За долгие годы своего властвования он сильно изменил, переработал и трансформировал первоначальные масонские идеи мировой революции, а вернувшись из Ирана, поставил последнюю точку, упразднив ее штаб – Коминтерн. Он жесткой рукой затыкал рты недовольным и визгливым теоретикам мирового господства пролетариата и, как в тридцать седьмом, нещадно бросал их в лагеря, и одновременно понимал, что это не совсем убедительный аргумент, не доказательство своей непричастности к корневой идеологии. На его ногах гирями висел природный порок – пугающий призрак коммунизма, и даже если бы он всецело от него отказался сейчас – все равно бы не убедил Запад в своей лояльности.
Над миром довлел извечный страх, уходящий корнями в глубокую историю, еще в сармато-скифские времена, ибо война пробудила и всколыхнула всегда дремлющий страстный и высокий дух русского народа. Не освободителей видела Европа в тяжелой поступи Красной Армии и даже не ее цвет – высвобожденную энергию духа библейского народа севера Магога и князя их, Гога.

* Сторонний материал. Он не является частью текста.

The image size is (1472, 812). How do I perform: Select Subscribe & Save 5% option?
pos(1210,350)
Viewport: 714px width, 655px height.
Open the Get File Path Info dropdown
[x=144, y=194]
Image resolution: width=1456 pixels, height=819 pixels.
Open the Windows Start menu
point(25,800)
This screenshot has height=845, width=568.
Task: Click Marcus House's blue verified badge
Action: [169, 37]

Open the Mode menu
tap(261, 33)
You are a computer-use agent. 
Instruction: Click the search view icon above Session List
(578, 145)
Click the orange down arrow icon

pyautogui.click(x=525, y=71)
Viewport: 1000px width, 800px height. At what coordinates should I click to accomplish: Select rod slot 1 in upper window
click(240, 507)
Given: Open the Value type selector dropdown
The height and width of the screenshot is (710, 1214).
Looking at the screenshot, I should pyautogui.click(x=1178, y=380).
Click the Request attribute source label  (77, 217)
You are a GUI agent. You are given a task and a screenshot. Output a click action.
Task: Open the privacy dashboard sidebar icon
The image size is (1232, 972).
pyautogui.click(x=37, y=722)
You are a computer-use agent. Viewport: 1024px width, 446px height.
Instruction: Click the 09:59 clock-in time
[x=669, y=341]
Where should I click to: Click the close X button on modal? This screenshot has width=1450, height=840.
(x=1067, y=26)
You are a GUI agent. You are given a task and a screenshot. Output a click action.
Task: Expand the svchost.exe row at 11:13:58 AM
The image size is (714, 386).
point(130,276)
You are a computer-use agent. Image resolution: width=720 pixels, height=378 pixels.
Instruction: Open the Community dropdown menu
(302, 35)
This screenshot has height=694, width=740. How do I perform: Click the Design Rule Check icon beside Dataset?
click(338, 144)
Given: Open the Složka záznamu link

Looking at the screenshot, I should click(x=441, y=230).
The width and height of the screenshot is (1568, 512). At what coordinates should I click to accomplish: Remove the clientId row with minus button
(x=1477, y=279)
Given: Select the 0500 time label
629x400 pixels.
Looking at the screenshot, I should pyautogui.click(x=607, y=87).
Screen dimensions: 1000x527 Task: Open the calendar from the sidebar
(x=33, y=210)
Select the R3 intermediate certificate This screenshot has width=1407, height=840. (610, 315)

Они помнили набеги неведомых (потому что не желали ведать) народов с Востока, помнили Атиллу с его воинством, щиты, приколоченные к воротам Царьграда; и уж совсем ярко стояли в сознании Суворов со своим войском, казаки на улицах Берлина и Парижа.
Страх тоже был библейский, наследственный, генетический и неисправимый. И по качествам своим он был не тем, что делает человека вялым, беспомощным, приводит его в шок; он вызывал иную реакцию – крайнюю агрессию, жажду выжить любым путем, замкнутость и вероломство. Идеологическое рабство, неволя, по соображениям религиозных или иных воззрений, в сравнении с ним была роскошью страдающего от внутренней силы и естественных заблуждений народа. Ничто так не унижало человека, как рабство, продиктованное извечным страхом, и потому народы-невольники всю свою историю сеяли страх, порабощая своих соплеменников и слабых соседей. И одновременно стремились к свободе, как к иному образу жизни, как к мечте, превращали ее в культ, поклонялись тому, чего никогда невозможно достичь, испытывая страх.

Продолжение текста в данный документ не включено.